Trump is Humiliated in Europe Again

After Prime Ministers Justin Trudeau and Boris Johnson and President Emmanuel Macron privately mocked him, Trump cancelled a scheduled press conference.

Given that Donald Trump has long boasted about his skills at tax avoidance, I suspect that there are things in his tax returns that would be politically problematic for him. People might even wonder why the Internal Revenue Service hasn’t done more to address his failure to pay his fair share. But I truly believe that the audience he’s really concerned about consists of other wealthy people who would laugh at the disparity between the riches he has always claimed to have and the reality that he’s nowhere close to being an actual billionaire.

I’ve been watching Trump since I was teenager growing up in the New York media market. It has been obvious to me that he’s driven by insecurities and resentment toward the Manhattan financial elite who have always viewed him as a mannerless fraud from the outer boroughs. He really wants their acceptance and I think he thought he’d finally get it when he won the presidency. It hasn’t worked out that way, and the only thing that has changed is that people see him now as a threat.

It’s hard to imagine anything that would strike Trump to his core more than being ridiculed by his would-be peers, and that’s why it was predictable as the rain that he’d throw a fit when he realized that he was the butt of jokes at the Queen Elizabeth’s Buckingham Palace reception on Tuesday night.

As dignitaries and world leaders milled around Buckingham Palace on Tuesday at a NATO summit reception, Canadian Prime Minister Justin Trudeau, British Prime Minister Boris Johnson and French President Emmanuel Macron chatted in a loose circle.

Snippets of their conversation rose above the din and were captured in a short video that went viral after viewers surmised that the group appeared to be joking about President Trump’s performance earlier in the day.

Trump was particularly angry with Justin Trudeau who was captured on an audio feed sympathizing with Macron for being unexpectedly roped into a tense 40 minute press conference that was supposed to be a brief photo opportunity. Doing his best “Mean Girls” impression, Trump called Trudeau “two-faced” and suggested he was just angry about criticism that Canada doesn’t contribute enough money to NATO.

Then he did this:

President Donald Trump on Wednesday abruptly canceled a press conference that was scheduled to cap a contentious trip to London for the North Atlantic Treaty Organization’s 70th anniversary meeting.

The presser was scheduled to come after a series of bilateral meetings with NATO members, including German Chancellor Angela Merkel and Italian Prime Minister Giuseppe Conte.

“When today’s meetings are over, I will be heading back to Washington,” Trump said in a series of tweets.

“We won’t be doing a press conference at the close of NATO because we did so many over the past two days. Safe travels to all!” Trump said.

The president is obviously wounded. His feelings are hurt. And now he will seek ways to exact revenge. This is such a well established pattern with him by now that I have no trouble predicting that he will repeat it.

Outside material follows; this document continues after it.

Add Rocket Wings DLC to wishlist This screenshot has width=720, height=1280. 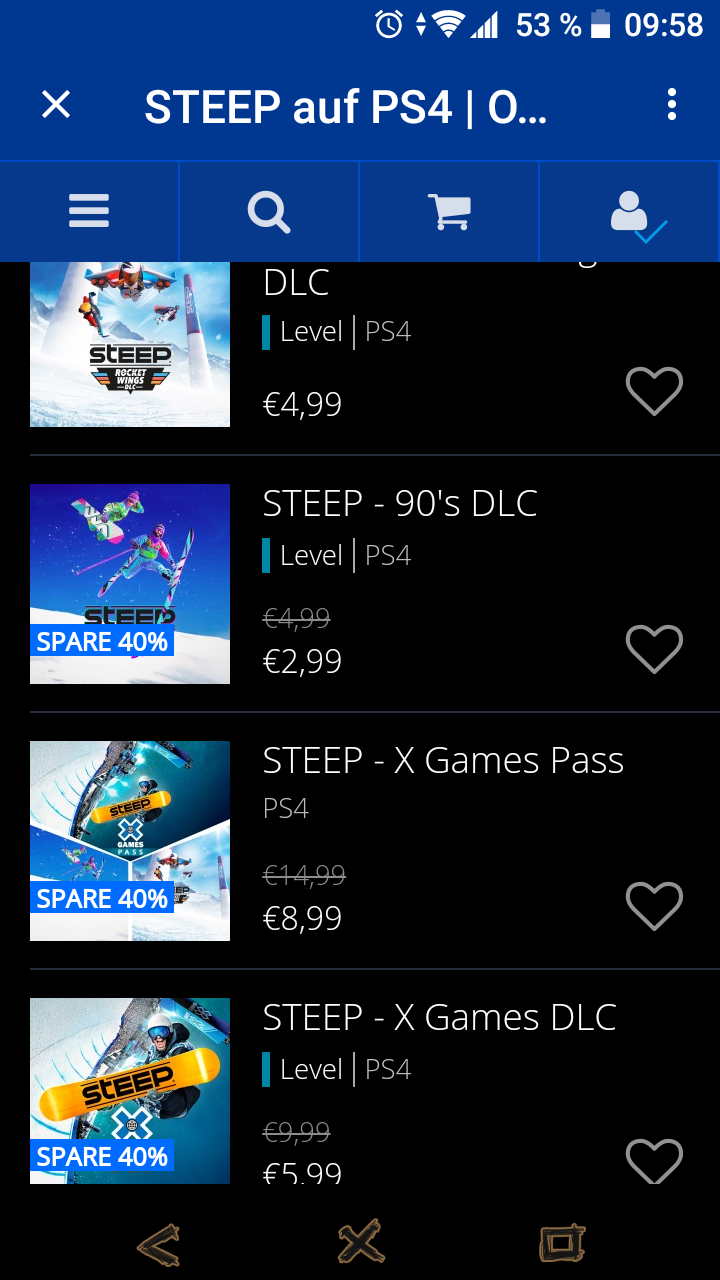654,391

This behavior has never won him respect in the past and it will not work in the future.  At this point, I’m surprised that he continues to make foreign trips to Europe since they always end in humiliation.

Author: BooMan

Martin Longman a contributing editor at the Washington Monthly. He is also the founder of Booman Tribune and Progress Pond. He has a degree in philosophy from Western Michigan University.

8 thoughts on “Trump is Humiliated in Europe Again”

  1. Bring on the tariffs!

    While Macron spoke of the NATO alliance as suffering “brain death”, a more serious problem is that American democracy is brain dead as well. The US of A is now an animated corpse, to the delight of the “conservative” movement.

  2. It’s not that Saul Alinsky’s Rules for Radicals is a great book; it’s that it’s so useful for understanding so much of politics. Including this situation:

    “Ridicule is man’s most potent weapon.”

  3. Trump as Terry Malloy: “I coulda had class. I coulda been a contender. I coulda been somebody, instead of a bum, which is what I am . . .” {world’s tiniest violin plays beseechingly}

    Of course that level of introspection is way beyond the capacity of our dear leader. Unfortunately, like all Republicans, he has an enormous capacity for self pity.